On Tue, Jun 28, 2022 at 04:28:58PM +0800, Pengfei Xu wrote:
> Hi Peter,
>
> Greeting!
>
> We found one "missing ENDBR BUG" on 5.19-rc3 kernel.
>
> Platform: TGL-U
> Kernel: 5.19-rc3 mainline
>
> 1. Boot up TGL-U
> 2. Execute kernel self-test shell script "ftracetest" in
> kernel_source/tools/testing/selftests/ftrace/
> # ./ftracetest
> === Ftrace unit tests ===
> [1] Basic trace file check [PASS]
> [2] Basic test for tracers [PASS]
> [3] Basic trace clock test [PASS]
> [4] Basic event tracing check [PASS]
> [5] Change the ringbuffer size [PASS]
> [6] Snapshot and tracing setting [PASS]
> [7] trace_pipe and trace_marker [PASS]
> [8] Test ftrace direct functions against tracers [UNRESOLVED]
> [9] Test ftrace direct functions against kprobes [UNRESOLVED]
> [10] Generic dynamic event - add/remove eprobe events [FAIL]
> [11] Generic dynamic event - add/remove kprobe events
>
> It 100% reproduced in step 11 and then missing ENDBR BUG generated:
> "
> [ 9332.752836] mmiotrace: enabled CPU7.
> [ 9332.788612] mmiotrace: disabled.
> [ 9337.103426] traps: Missing ENDBR: syscall_regfunc+0x0/0xb0
> [ 9337.103442] ------------[ cut here ]------------
> [ 9337.103444] kernel BUG at arch/x86/kernel/traps.c:253!
> [ 9337.103452] invalid opcode: 0000 [#1] PREEMPT SMP NOPTI
> ...
> [ 9337.103506] Call Trace:
> ...
> [ 9337.103512] asm_exc_control_protection+0x30/0x40
> ...
> [ 9337.103540] ? trace_module_has_bad_taint+0x20/0x20
> [ 9337.103547] ? tracepoint_add_func+0x15f/0x360
> [ 9337.103551] ? perf_syscall_enter+0x1f0/0x1f0
> [ 9337.103556] tracepoint_probe_register_prio+0x5c/0x90
> [ 9337.103560] ? perf_syscall_enter+0x1f0/0x1f0
> "
>
> Dmesg was in attached.
> Do I need to do something further for this problem?

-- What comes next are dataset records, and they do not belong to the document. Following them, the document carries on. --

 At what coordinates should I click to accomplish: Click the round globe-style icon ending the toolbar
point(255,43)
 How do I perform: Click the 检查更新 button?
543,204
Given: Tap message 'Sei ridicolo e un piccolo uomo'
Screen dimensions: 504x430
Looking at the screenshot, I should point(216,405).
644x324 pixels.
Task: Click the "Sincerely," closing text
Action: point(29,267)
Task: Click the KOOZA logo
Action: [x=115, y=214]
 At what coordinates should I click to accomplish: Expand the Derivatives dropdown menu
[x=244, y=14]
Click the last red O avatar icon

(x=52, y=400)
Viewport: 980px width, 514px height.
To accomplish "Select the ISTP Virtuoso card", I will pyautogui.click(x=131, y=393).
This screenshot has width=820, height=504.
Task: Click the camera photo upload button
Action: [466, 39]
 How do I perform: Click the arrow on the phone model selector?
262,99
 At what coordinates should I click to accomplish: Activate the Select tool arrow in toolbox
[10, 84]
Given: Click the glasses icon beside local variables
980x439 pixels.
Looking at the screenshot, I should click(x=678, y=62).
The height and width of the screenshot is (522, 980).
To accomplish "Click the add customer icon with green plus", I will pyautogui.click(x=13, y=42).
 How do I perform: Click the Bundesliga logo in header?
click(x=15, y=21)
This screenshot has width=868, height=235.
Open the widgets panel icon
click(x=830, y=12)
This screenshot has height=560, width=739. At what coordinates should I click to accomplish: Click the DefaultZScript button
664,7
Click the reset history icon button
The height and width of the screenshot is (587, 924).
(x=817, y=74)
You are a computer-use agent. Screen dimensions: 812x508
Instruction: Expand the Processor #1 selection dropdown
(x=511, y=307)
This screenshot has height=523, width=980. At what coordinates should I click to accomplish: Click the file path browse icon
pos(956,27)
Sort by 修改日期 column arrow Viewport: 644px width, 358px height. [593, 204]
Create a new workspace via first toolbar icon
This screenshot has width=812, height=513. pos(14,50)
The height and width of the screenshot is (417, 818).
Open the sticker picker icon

your .config would perhaps have been useful... and a Cc to lkml.

defconfig + kvm_guest.config + x86_debug.config + X86_KERNEL_IBT + lot
of tracing options gets me:

$ ./scripts/objdump-func defconfig-build/vmlinux.o syscall_regfunc
0000 0000000000181120 <syscall_regfunc>:
0000 181120: f3 0f 1e fa endbr64
...

So the function does have an ENDBR on for me. Now the other possibility
is that that ENDBR got scribbled by the sealing.

$ readelf -Wa defconfig-build/vmlinux.o | awk '/Relocation section.*ibt_endbr_seal/ { P=1 } /^$/ { if (P) exit } { if (P) print $0 }' | grep 181120
00000000000022a8 0000000200000002 R_X86_64_PC32 0000000000000000 .text + 181120

And yes, that's it. So objtool somehow misses that the address of this
function is taken.

If we grep around:

$ git grep syscall_regfunc
include/linux/tracepoint.h:extern int syscall_regfunc(void);
include/trace/events/syscalls.h: syscall_regfunc, syscall_unregfunc
include/trace/events/syscalls.h: syscall_regfunc, syscall_unregfunc
kernel/tracepoint.c:int syscall_regfunc(void)

we find it is only used in tracepoints, which then suggests the
following patch:

diff --git a/tools/objtool/check.c b/tools/objtool/check.c
index 864bb9dd3584..57153e00349c 100644
--- a/tools/objtool/check.c
+++ b/tools/objtool/check.c
@@ -3826,8 +3826,7 @@ static int validate_ibt(struct objtool_file *file)
!strcmp(sec->name, "__bug_table") ||
!strcmp(sec->name, "__ex_table") ||
!strcmp(sec->name, "__jump_table") ||
- !strcmp(sec->name, "__mcount_loc") ||
- !strcmp(sec->name, "__tracepoints"))
+ !strcmp(sec->name, "__mcount_loc"))
continue;

list_for_each_entry(reloc, &sec->reloc->reloc_list, list)

And that does indeed seems to do the trick!